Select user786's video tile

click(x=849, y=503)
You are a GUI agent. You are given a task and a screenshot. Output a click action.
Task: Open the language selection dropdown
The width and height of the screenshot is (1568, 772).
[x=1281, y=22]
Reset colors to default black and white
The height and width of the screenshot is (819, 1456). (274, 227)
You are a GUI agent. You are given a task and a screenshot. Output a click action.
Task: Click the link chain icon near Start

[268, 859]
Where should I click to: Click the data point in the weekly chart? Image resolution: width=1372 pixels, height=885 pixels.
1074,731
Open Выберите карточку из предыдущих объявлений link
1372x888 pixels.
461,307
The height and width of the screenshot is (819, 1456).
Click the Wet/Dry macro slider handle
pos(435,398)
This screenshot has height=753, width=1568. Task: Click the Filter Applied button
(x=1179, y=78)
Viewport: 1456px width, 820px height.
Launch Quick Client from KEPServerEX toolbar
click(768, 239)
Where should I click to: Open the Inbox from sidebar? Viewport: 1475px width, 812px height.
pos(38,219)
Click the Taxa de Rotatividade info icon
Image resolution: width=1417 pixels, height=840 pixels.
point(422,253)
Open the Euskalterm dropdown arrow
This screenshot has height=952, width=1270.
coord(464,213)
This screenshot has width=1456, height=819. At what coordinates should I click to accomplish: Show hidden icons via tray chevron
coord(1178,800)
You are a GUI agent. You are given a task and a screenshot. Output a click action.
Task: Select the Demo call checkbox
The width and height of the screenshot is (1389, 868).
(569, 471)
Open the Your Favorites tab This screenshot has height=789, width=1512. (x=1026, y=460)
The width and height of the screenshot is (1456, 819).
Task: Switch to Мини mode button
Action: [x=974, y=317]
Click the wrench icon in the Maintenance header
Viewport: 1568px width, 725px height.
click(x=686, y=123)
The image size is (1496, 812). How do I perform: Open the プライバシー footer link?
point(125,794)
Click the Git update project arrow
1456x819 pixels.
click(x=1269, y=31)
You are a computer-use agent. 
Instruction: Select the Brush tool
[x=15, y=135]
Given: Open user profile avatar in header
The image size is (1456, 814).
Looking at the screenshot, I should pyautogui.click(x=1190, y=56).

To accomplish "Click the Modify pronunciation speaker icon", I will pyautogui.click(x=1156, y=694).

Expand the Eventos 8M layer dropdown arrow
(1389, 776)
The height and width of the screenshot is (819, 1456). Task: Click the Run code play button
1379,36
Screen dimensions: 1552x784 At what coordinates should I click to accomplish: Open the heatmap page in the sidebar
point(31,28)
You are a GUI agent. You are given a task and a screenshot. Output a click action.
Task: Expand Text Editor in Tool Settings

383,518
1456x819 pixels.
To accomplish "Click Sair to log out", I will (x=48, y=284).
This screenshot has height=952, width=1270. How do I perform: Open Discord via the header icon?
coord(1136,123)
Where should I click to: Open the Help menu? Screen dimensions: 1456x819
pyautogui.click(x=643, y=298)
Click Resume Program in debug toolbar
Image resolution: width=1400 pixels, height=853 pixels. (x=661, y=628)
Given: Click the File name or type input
# # # #
Exercise requirements
Every line of the material must be given again exactly.

Task response
Select user786's video tile

click(x=849, y=503)
You are a GUI agent. You are given a task and a screenshot. Output a click action.
Task: Open the language selection dropdown
The width and height of the screenshot is (1568, 772).
[x=1281, y=22]
Reset colors to default black and white
The height and width of the screenshot is (819, 1456). (274, 227)
You are a GUI agent. You are given a task and a screenshot. Output a click action.
Task: Click the link chain icon near Start

[268, 859]
Where should I click to: Click the data point in the weekly chart? Image resolution: width=1372 pixels, height=885 pixels.
1074,731
Open Выберите карточку из предыдущих объявлений link
1372x888 pixels.
461,307
The height and width of the screenshot is (819, 1456).
Click the Wet/Dry macro slider handle
pos(435,398)
This screenshot has height=753, width=1568. Task: Click the Filter Applied button
(x=1179, y=78)
Viewport: 1456px width, 820px height.
Launch Quick Client from KEPServerEX toolbar
click(768, 239)
Where should I click to: Open the Inbox from sidebar? Viewport: 1475px width, 812px height.
pos(38,219)
Click the Taxa de Rotatividade info icon
Image resolution: width=1417 pixels, height=840 pixels.
point(422,253)
Open the Euskalterm dropdown arrow
This screenshot has height=952, width=1270.
coord(464,213)
This screenshot has width=1456, height=819. At what coordinates should I click to accomplish: Show hidden icons via tray chevron
coord(1178,800)
You are a GUI agent. You are given a task and a screenshot. Output a click action.
Task: Select the Demo call checkbox
The width and height of the screenshot is (1389, 868).
(569, 471)
Open the Your Favorites tab This screenshot has height=789, width=1512. (x=1026, y=460)
The width and height of the screenshot is (1456, 819).
Task: Switch to Мини mode button
Action: [x=974, y=317]
Click the wrench icon in the Maintenance header
Viewport: 1568px width, 725px height.
click(x=686, y=123)
The image size is (1496, 812). How do I perform: Open the プライバシー footer link?
point(125,794)
Click the Git update project arrow
1456x819 pixels.
click(x=1269, y=31)
You are a computer-use agent. 
Instruction: Select the Brush tool
[x=15, y=135]
Given: Open user profile avatar in header
The image size is (1456, 814).
Looking at the screenshot, I should pyautogui.click(x=1190, y=56).

To accomplish "Click the Modify pronunciation speaker icon", I will pyautogui.click(x=1156, y=694).

Expand the Eventos 8M layer dropdown arrow
(1389, 776)
The height and width of the screenshot is (819, 1456). Task: Click the Run code play button
1379,36
Screen dimensions: 1552x784 At what coordinates should I click to accomplish: Open the heatmap page in the sidebar
point(31,28)
You are a GUI agent. You are given a task and a screenshot. Output a click action.
Task: Expand Text Editor in Tool Settings

383,518
1456x819 pixels.
To accomplish "Click Sair to log out", I will (x=48, y=284).
This screenshot has height=952, width=1270. How do I perform: Open Discord via the header icon?
coord(1136,123)
Where should I click to: Open the Help menu? Screen dimensions: 1456x819
pyautogui.click(x=643, y=298)
Click Resume Program in debug toolbar
Image resolution: width=1400 pixels, height=853 pixels. (x=661, y=628)
Given: Click the File name or type input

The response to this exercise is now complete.